Brendan Foody, co-founder of the AI talent platform Mercor – last valued at $10 billion – published a post on X accusing Sequoia Capital of running what he called a “dual-pricing” scheme in venture rounds. The mechanism: Sequoia invests in two tranches within the same round, committing the bulk of its capital at a lower valuation and a smaller portion at a significantly higher price. The higher, headline-grabbing figure gets announced publicly. The actual average entry price for Sequoia remains considerably lower, and neither founders nor lead investors typically disclose the blended economics. “In the last 6 months I’ve seen a half dozen rounds where Sequoia invests in 2 tranches,” Foody wrote. “Everyone pretends they only did the higher valuation. Founders misrepresent this to their employees and then shop it to angels too.” YourNewsClub ranks this disclosure as the most direct public naming of a specific valuation structuring practice by a sitting founder in recent years.
The mechanics produce a specific distortion. When a startup announces a round at a $1 billion valuation and Sequoia is listed as the lead investor, employees whose equity was granted at a certain strike price make decisions about staying or leaving based on that headline. Angel investors evaluating whether to participate in the same round price off that number. If Sequoia’s actual average entry was half the announced figure – as Foody implied – the headline valuation manufactures a market position that neither the company’s fundamentals nor its lead investor’s actual commitment support. Foody cited the startup Serval, which announced a $1 billion valuation, as a case where Sequoia’s entry point was closer to $400 million according to subsequent reporting. Similar dynamics appear to have applied to Aaru, where Redpoint invested at $450 million despite a $1 billion headline.
Sequoia partner Shaun Maguire responded directly on X, contesting the framing. “This has happened approximately five times during my seven years at Sequoia,” Maguire wrote. He explained the dynamic as a market response rather than a deceptive practice: when other investors are willing to pay dramatically higher prices for hot AI companies than Sequoia considers warranted, Sequoia structures its participation in two tranches to maintain the company relationship while avoiding the highest price tier. “I’m not aware of anything shady here,” Maguire continued. “VC is a repeated game, so it just doesn’t make sense for us to try to mislead people.” He invited anyone with specific examples to share them privately.

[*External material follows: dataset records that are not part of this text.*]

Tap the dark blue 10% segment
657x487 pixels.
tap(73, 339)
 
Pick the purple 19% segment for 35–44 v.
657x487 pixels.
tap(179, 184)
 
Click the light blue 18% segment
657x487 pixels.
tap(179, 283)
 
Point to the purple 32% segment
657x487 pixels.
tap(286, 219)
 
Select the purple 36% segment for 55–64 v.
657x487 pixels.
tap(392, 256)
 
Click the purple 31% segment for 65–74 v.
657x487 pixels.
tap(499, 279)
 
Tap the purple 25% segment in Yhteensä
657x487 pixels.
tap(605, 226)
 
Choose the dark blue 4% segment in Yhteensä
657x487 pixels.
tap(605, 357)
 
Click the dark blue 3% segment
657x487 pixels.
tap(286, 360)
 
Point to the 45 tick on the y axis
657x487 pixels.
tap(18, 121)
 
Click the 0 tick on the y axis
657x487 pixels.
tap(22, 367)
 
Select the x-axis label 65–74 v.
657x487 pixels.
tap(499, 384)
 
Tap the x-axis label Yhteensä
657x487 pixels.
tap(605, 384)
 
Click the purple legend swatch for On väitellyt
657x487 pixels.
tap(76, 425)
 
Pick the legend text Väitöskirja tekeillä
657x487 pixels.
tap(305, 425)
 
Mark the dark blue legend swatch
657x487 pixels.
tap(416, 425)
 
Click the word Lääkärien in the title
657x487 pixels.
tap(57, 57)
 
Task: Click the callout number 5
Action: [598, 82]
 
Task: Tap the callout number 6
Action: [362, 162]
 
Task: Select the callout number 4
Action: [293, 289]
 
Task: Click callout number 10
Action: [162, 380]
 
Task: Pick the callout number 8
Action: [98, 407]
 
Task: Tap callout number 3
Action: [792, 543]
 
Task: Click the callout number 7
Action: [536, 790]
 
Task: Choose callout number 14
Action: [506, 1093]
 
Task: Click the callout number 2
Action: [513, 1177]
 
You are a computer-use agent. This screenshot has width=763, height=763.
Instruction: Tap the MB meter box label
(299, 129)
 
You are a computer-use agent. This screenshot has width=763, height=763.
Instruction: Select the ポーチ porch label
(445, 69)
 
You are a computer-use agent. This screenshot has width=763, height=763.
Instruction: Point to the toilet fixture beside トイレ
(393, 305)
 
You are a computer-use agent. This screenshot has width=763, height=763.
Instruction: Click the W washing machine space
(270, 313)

The dispute exposes a real structural asymmetry. Angel investors and employees do not access cap tables the way institutional investors do, and they typically lack the legal or market expertise to identify split-tranche structures in documents that may not clearly disclose them. Maguire’s defence – that sophisticated parties can investigate and find the information – is technically accurate and practically incomplete for the majority of people whose financial decisions depend on understanding a round’s actual economics. YourNewsClub puts the question of founder disclosure obligations to employees directly at the centre of this debate: whether the practice is technically legal is a narrower question than whether it serves the people most dependent on accurate valuation information.
The timing of Foody’s post is not incidental. A week in which SpaceX prices its IPO at $135 per share and three major AI companies file for public listings is a week when valuation credibility sits at maximum public scrutiny. Dual-pricing practices that operated quietly in private markets become more consequential when the companies subject to them approach public listing and the gap between headline and actual economics could affect how public investors price the offering.
YourNewsClub rates the Foody-Maguire exchange as a structurally important disclosure moment rather than a routine founder-VC dispute: it names a specific mechanic, names a specific firm, and surfaces publicly at the same moment several dual-valuation companies are approaching IPO.
Whether regulators or institutional investors act on the information will determine whether this week’s post on X is a footnote or a catalyst. Your News Club assesses the most likely near-term outcome as further anecdotal disclosure from other founders, rather than regulatory action, but expects the IPO registration statements for AI companies affected by similar structures to receive unusually close scrutiny from public market investors.